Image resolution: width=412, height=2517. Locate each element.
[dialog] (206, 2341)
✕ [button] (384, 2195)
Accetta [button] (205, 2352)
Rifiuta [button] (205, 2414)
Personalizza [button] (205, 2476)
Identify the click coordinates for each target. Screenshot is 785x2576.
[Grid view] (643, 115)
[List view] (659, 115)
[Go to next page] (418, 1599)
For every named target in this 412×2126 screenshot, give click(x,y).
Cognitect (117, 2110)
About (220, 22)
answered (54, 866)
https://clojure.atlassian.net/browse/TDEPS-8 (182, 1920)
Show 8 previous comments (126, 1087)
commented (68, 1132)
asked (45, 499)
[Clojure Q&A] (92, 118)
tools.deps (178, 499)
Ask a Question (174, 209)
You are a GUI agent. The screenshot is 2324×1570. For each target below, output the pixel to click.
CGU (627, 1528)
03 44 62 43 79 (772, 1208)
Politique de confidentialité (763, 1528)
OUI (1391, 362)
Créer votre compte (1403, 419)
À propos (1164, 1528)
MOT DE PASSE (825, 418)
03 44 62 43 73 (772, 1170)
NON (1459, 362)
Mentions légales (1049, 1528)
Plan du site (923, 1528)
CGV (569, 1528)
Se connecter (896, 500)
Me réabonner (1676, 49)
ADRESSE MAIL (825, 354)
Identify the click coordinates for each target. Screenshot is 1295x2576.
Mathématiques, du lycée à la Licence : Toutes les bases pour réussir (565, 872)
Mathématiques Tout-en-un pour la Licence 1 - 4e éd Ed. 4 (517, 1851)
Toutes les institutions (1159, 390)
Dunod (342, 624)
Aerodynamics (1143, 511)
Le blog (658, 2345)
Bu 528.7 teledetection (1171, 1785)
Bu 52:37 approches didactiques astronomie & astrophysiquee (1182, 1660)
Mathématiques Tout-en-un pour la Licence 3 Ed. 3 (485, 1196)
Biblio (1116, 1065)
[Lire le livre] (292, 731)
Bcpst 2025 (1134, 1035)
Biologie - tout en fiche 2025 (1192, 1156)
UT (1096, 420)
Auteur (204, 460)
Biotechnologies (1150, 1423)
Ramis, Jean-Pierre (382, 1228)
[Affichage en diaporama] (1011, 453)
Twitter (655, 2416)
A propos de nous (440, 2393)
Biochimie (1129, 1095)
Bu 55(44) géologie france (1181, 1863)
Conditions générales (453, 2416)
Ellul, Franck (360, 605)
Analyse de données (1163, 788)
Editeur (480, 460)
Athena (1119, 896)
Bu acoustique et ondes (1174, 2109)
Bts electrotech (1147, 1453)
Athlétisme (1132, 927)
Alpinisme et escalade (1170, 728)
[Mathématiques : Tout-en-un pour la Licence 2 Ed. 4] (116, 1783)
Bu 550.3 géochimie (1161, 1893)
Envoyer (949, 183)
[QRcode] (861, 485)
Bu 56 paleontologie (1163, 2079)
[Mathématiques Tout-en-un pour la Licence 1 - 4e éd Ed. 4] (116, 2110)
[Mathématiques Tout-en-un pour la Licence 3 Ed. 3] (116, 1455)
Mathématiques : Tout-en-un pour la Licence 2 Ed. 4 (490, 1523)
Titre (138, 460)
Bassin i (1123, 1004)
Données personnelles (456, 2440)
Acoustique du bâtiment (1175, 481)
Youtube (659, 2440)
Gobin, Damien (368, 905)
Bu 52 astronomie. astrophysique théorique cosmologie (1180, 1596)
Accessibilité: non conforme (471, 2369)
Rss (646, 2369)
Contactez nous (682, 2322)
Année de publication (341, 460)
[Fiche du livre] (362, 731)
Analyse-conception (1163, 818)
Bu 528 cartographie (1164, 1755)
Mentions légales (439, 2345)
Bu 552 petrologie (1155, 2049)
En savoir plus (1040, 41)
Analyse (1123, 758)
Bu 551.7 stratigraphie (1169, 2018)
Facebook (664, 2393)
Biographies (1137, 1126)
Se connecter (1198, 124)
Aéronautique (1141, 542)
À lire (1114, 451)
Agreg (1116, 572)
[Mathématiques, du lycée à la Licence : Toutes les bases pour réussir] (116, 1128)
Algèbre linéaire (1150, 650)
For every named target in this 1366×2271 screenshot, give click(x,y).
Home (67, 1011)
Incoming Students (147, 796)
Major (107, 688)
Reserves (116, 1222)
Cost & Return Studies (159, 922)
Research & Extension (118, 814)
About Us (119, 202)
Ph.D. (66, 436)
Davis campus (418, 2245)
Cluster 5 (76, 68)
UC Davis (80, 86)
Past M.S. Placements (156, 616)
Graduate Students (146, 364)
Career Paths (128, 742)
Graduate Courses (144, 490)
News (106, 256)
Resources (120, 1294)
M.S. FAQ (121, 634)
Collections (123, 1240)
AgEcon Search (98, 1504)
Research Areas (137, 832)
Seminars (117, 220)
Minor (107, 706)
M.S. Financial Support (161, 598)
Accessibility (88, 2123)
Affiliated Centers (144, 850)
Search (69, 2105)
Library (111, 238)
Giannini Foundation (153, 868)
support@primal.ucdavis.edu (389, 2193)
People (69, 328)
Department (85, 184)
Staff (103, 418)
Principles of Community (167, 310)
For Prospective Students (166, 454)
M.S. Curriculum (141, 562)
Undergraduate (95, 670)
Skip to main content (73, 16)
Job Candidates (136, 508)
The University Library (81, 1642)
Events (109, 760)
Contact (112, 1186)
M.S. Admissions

★ ★ ★ ★

> [Assignment]
Give back the material above in full, exactly as it reads.

> [Expected output]
Image resolution: width=412, height=2517. Locate each element.
[dialog] (206, 2341)
✕ [button] (384, 2195)
Accetta [button] (205, 2352)
Rifiuta [button] (205, 2414)
Personalizza [button] (205, 2476)
Identify the click coordinates for each target. Screenshot is 785x2576.
[Grid view] (643, 115)
[List view] (659, 115)
[Go to next page] (418, 1599)
For every named target in this 412×2126 screenshot, give click(x,y).
Cognitect (117, 2110)
About (220, 22)
answered (54, 866)
https://clojure.atlassian.net/browse/TDEPS-8 (182, 1920)
Show 8 previous comments (126, 1087)
commented (68, 1132)
asked (45, 499)
[Clojure Q&A] (92, 118)
tools.deps (178, 499)
Ask a Question (174, 209)
You are a GUI agent. The screenshot is 2324×1570. For each target below, output the pixel to click.
CGU (627, 1528)
03 44 62 43 79 (772, 1208)
Politique de confidentialité (763, 1528)
OUI (1391, 362)
Créer votre compte (1403, 419)
À propos (1164, 1528)
MOT DE PASSE (825, 418)
03 44 62 43 73 (772, 1170)
NON (1459, 362)
Mentions légales (1049, 1528)
Plan du site (923, 1528)
CGV (569, 1528)
Se connecter (896, 500)
Me réabonner (1676, 49)
ADRESSE MAIL (825, 354)
Identify the click coordinates for each target. Screenshot is 1295x2576.
Mathématiques, du lycée à la Licence : Toutes les bases pour réussir (565, 872)
Mathématiques Tout-en-un pour la Licence 1 - 4e éd Ed. 4 (517, 1851)
Toutes les institutions (1159, 390)
Dunod (342, 624)
Aerodynamics (1143, 511)
Le blog (658, 2345)
Bu 528.7 teledetection (1171, 1785)
Bu 52:37 approches didactiques astronomie & astrophysiquee (1182, 1660)
Mathématiques Tout-en-un pour la Licence 3 Ed. 3 (485, 1196)
Biblio (1116, 1065)
[Lire le livre] (292, 731)
Bcpst 2025 (1134, 1035)
Biologie - tout en fiche 2025 (1192, 1156)
UT (1096, 420)
Auteur (204, 460)
Biotechnologies (1150, 1423)
Ramis, Jean-Pierre (382, 1228)
[Affichage en diaporama] (1011, 453)
Twitter (655, 2416)
A propos de nous (440, 2393)
Biochimie (1129, 1095)
Bu 55(44) géologie france (1181, 1863)
Conditions générales (453, 2416)
Ellul, Franck (360, 605)
Analyse de données (1163, 788)
Editeur (480, 460)
Athena (1119, 896)
Bu acoustique et ondes (1174, 2109)
Bts electrotech (1147, 1453)
Athlétisme (1132, 927)
Alpinisme et escalade (1170, 728)
[Mathématiques : Tout-en-un pour la Licence 2 Ed. 4] (116, 1783)
Bu 550.3 géochimie (1161, 1893)
Envoyer (949, 183)
[QRcode] (861, 485)
Bu 56 paleontologie (1163, 2079)
[Mathématiques Tout-en-un pour la Licence 1 - 4e éd Ed. 4] (116, 2110)
[Mathématiques Tout-en-un pour la Licence 3 Ed. 3] (116, 1455)
Mathématiques : Tout-en-un pour la Licence 2 Ed. 4 (490, 1523)
Titre (138, 460)
Bassin i (1123, 1004)
Données personnelles (456, 2440)
Acoustique du bâtiment (1175, 481)
Youtube (659, 2440)
Gobin, Damien (368, 905)
Bu 52 astronomie. astrophysique théorique cosmologie (1180, 1596)
Accessibilité: non conforme (471, 2369)
Rss (646, 2369)
Contactez nous (682, 2322)
Année de publication (341, 460)
[Fiche du livre] (362, 731)
Analyse-conception (1163, 818)
Bu 528 cartographie (1164, 1755)
Mentions légales (439, 2345)
Bu 552 petrologie (1155, 2049)
En savoir plus (1040, 41)
Analyse (1123, 758)
Bu 551.7 stratigraphie (1169, 2018)
Facebook (664, 2393)
Biographies (1137, 1126)
Se connecter (1198, 124)
Aéronautique (1141, 542)
À lire (1114, 451)
Agreg (1116, 572)
[Mathématiques, du lycée à la Licence : Toutes les bases pour réussir] (116, 1128)
Algèbre linéaire (1150, 650)
For every named target in this 1366×2271 screenshot, give click(x,y).
Home (67, 1011)
Incoming Students (147, 796)
Major (107, 688)
Reserves (116, 1222)
Cost & Return Studies (159, 922)
Research & Extension (118, 814)
About Us (119, 202)
Ph.D. (66, 436)
Davis campus (418, 2245)
Cluster 5 (76, 68)
UC Davis (80, 86)
Past M.S. Placements (156, 616)
Graduate Students (146, 364)
Career Paths (128, 742)
Graduate Courses (144, 490)
News (106, 256)
Resources (120, 1294)
M.S. FAQ (121, 634)
Collections (123, 1240)
AgEcon Search (98, 1504)
Research Areas (137, 832)
Seminars (117, 220)
Minor (107, 706)
M.S. Financial Support (161, 598)
Accessibility (88, 2123)
Affiliated Centers (144, 850)
Search (69, 2105)
Library (111, 238)
Giannini Foundation (153, 868)
support@primal.ucdavis.edu (389, 2193)
People (69, 328)
Department (85, 184)
Staff (103, 418)
Principles of Community (167, 310)
For Prospective Students (166, 454)
M.S. Curriculum (141, 562)
Undergraduate (95, 670)
Skip to main content (73, 16)
Job Candidates (136, 508)
The University Library (81, 1642)
Events (109, 760)
Contact (112, 1186)
M.S. Admissions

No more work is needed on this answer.